**What needs to be done:** Please return every line of the records below that contains the word "Click".

◆ ◆ ◆

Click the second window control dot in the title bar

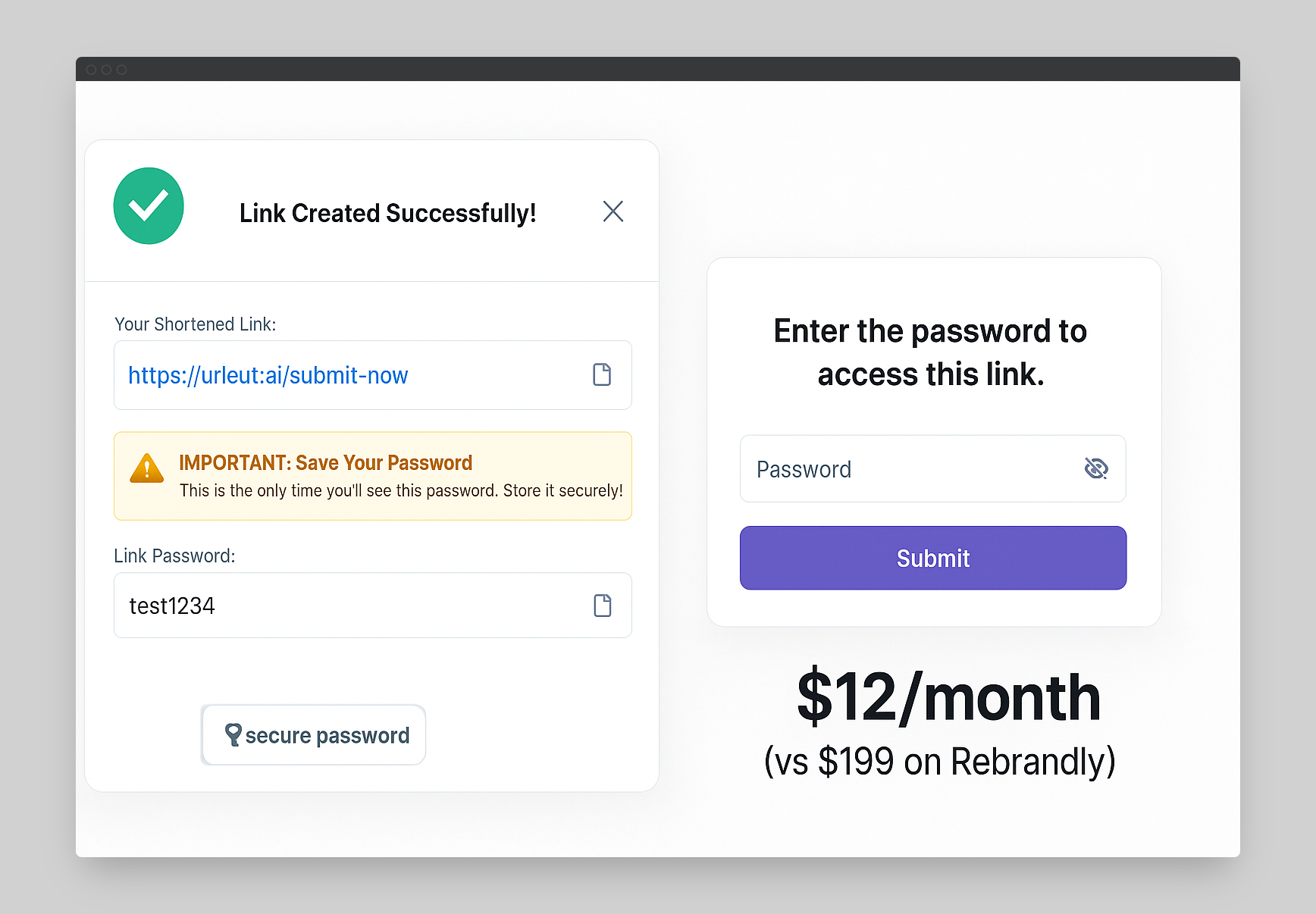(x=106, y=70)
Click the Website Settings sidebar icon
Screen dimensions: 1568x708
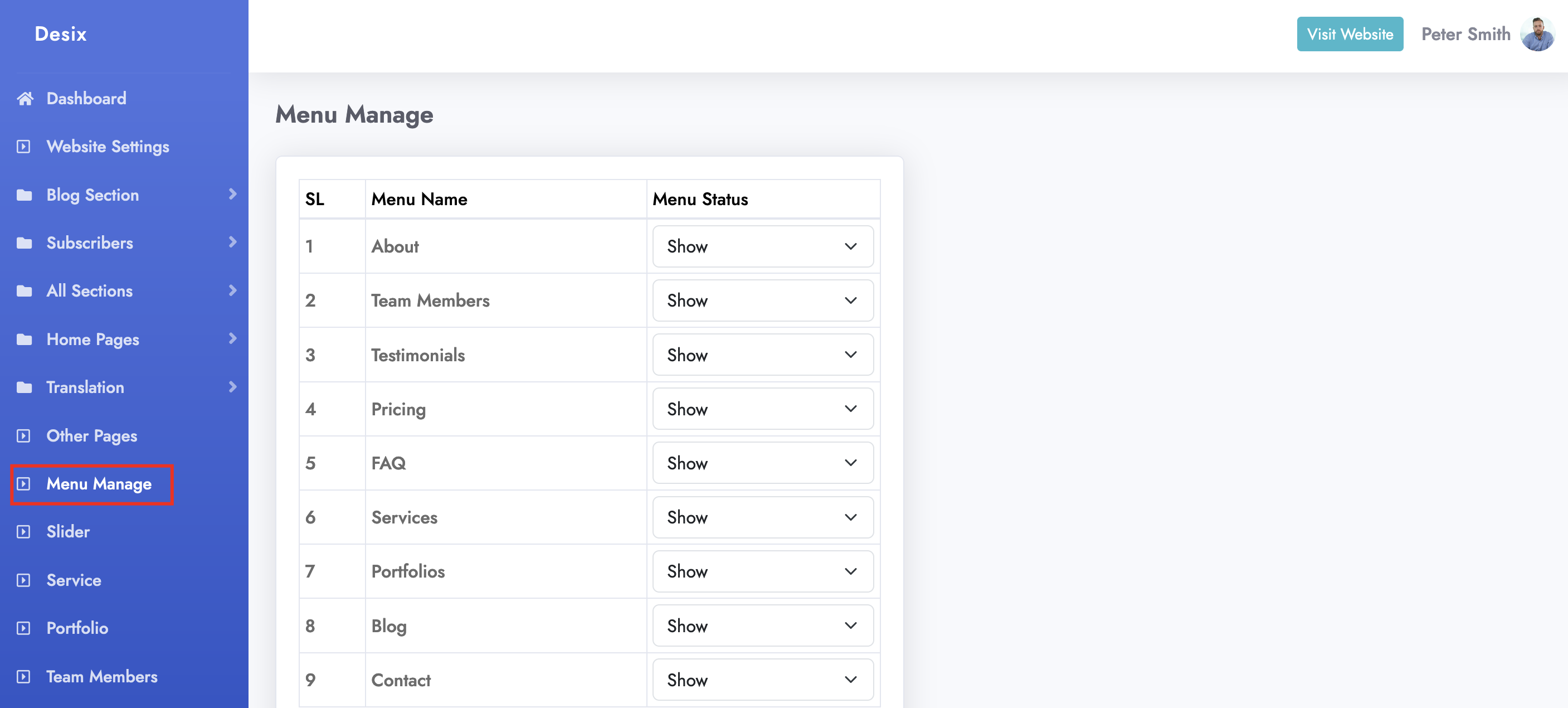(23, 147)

◆ ◆ ◆

**Answer:**
Click the second window control dot in the title bar
Click the Website Settings sidebar icon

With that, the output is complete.